Return the stretch of the data from the line containing "You are a GUI" through the end of the data, both ends included, reproducing every line exactly. Leave the pictures out of your answer.

Dataset extract ::
[start]

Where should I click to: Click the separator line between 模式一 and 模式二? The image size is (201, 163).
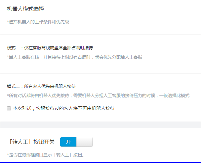pos(101,73)
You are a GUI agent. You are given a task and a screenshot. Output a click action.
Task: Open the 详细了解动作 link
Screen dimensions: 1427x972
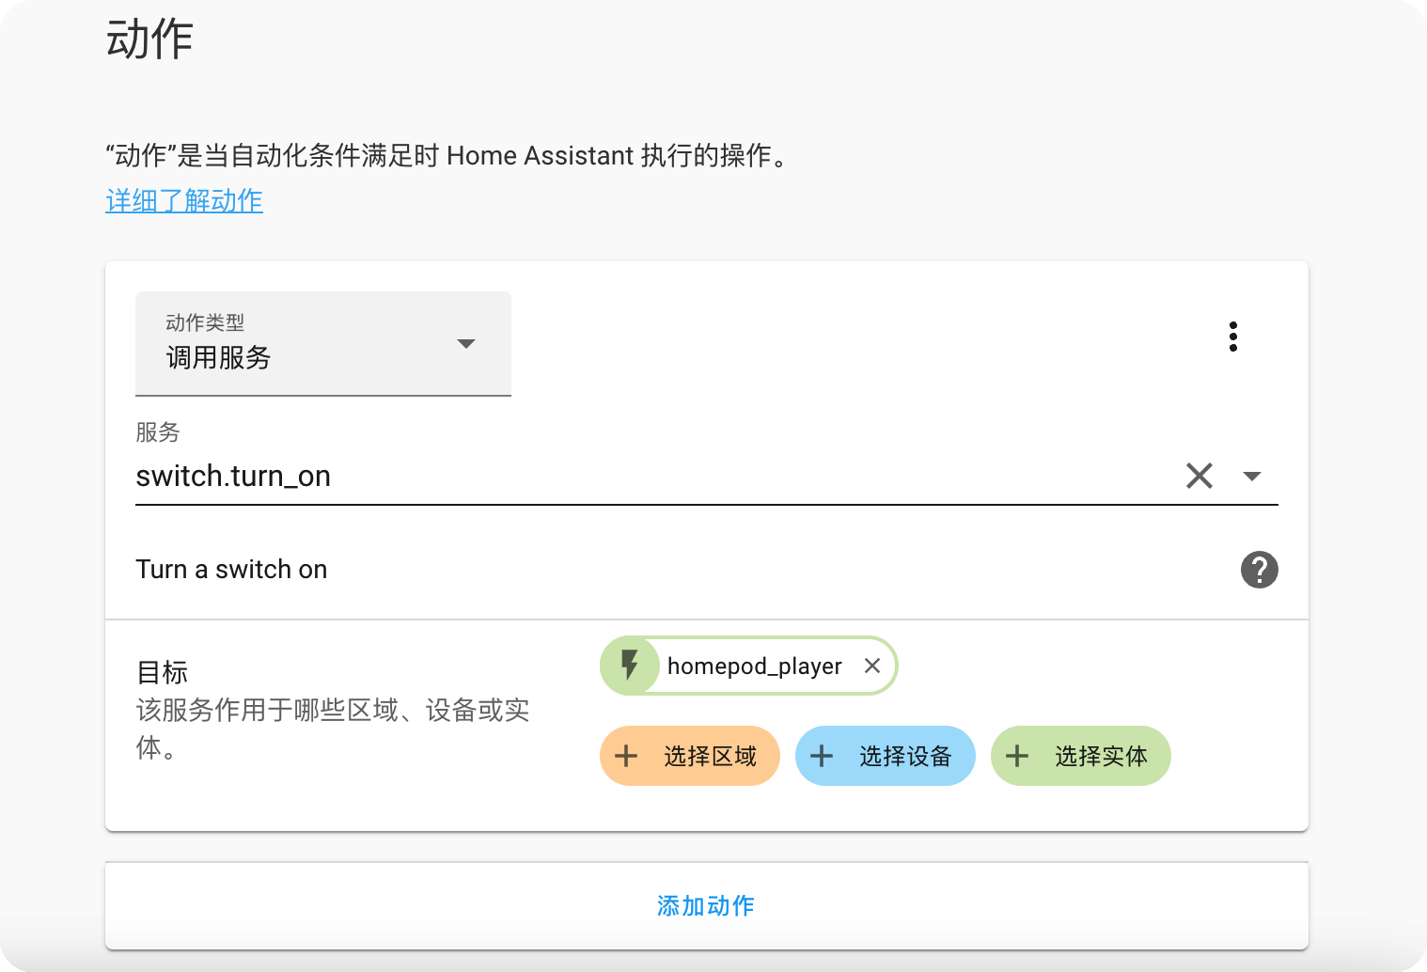(x=184, y=201)
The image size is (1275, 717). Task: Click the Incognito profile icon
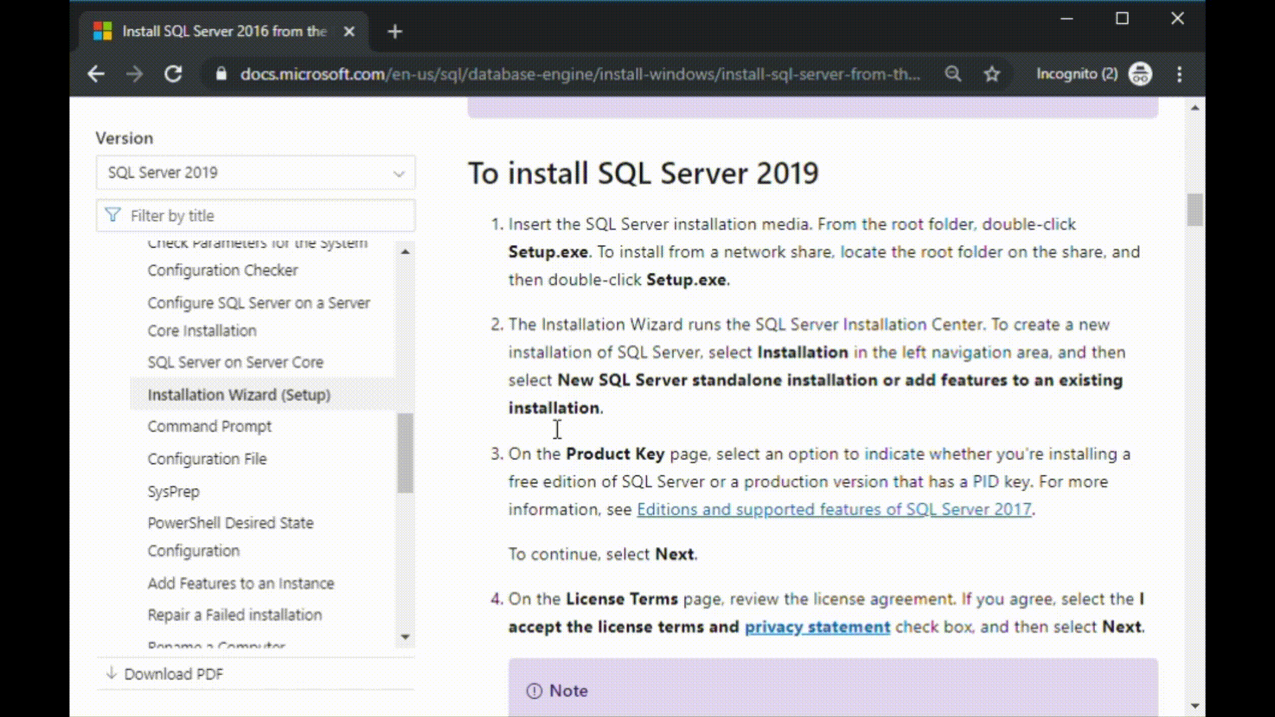1140,74
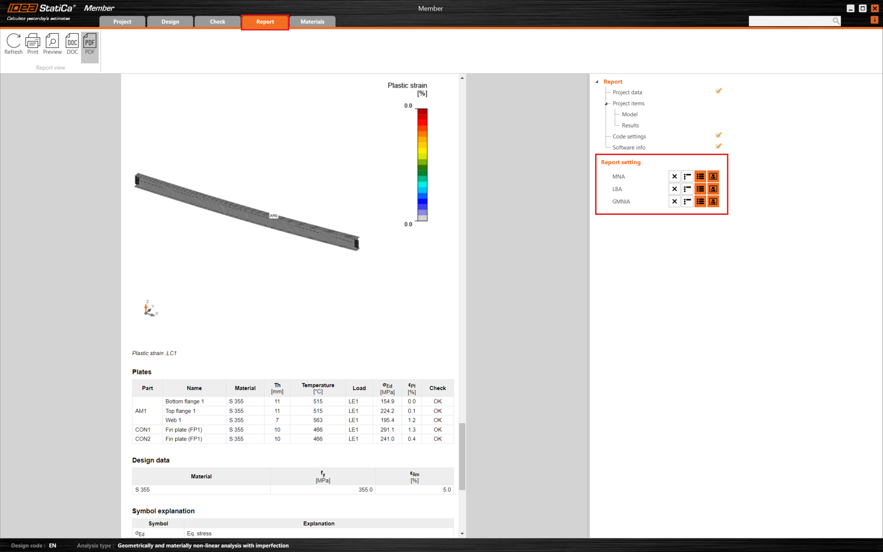Collapse the Report tree root
This screenshot has width=883, height=552.
point(597,82)
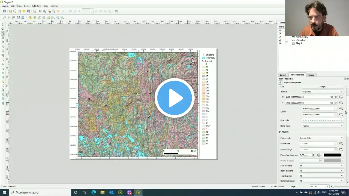Click the CRS Change button

coord(322,87)
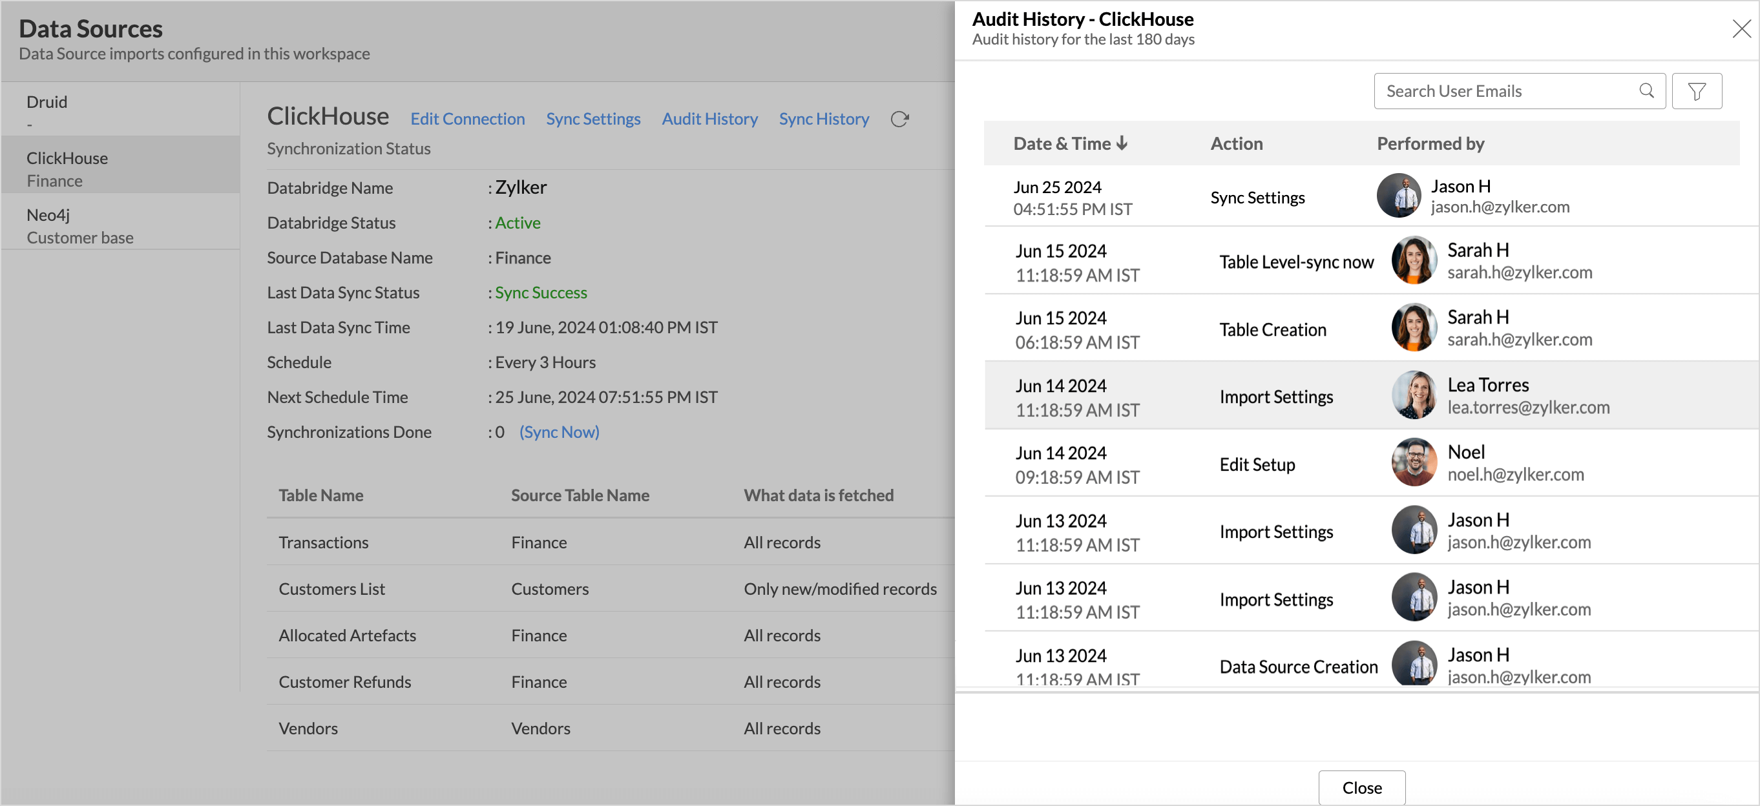Open the Audit History link
The height and width of the screenshot is (806, 1760).
click(709, 120)
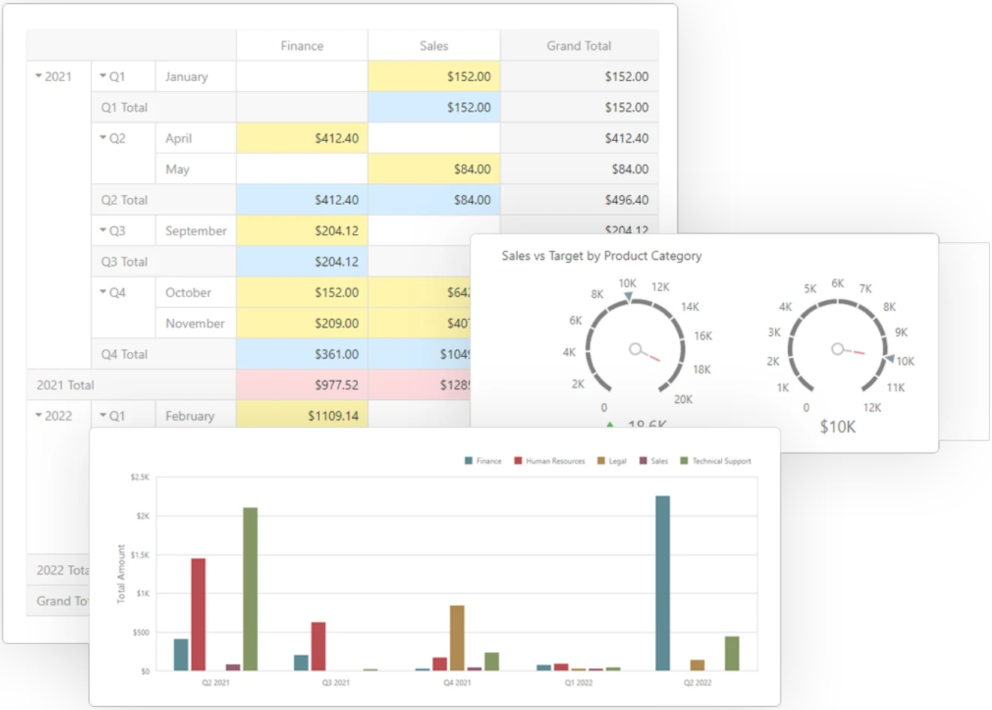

[end]

Task response ::
You are a GUI agent. You are given a task and a screenshot. Output a click action.
Task: Open the 详细了解动作 link
Screen dimensions: 1427x972
(x=184, y=201)
The image size is (1275, 717). Task: Click the Incognito profile icon
1140,74
Collapse the Report tree root
This screenshot has width=883, height=552.
point(597,82)
Click the CRS Change button

coord(322,87)
Open the Audit History link
The height and width of the screenshot is (806, 1760).
click(709, 120)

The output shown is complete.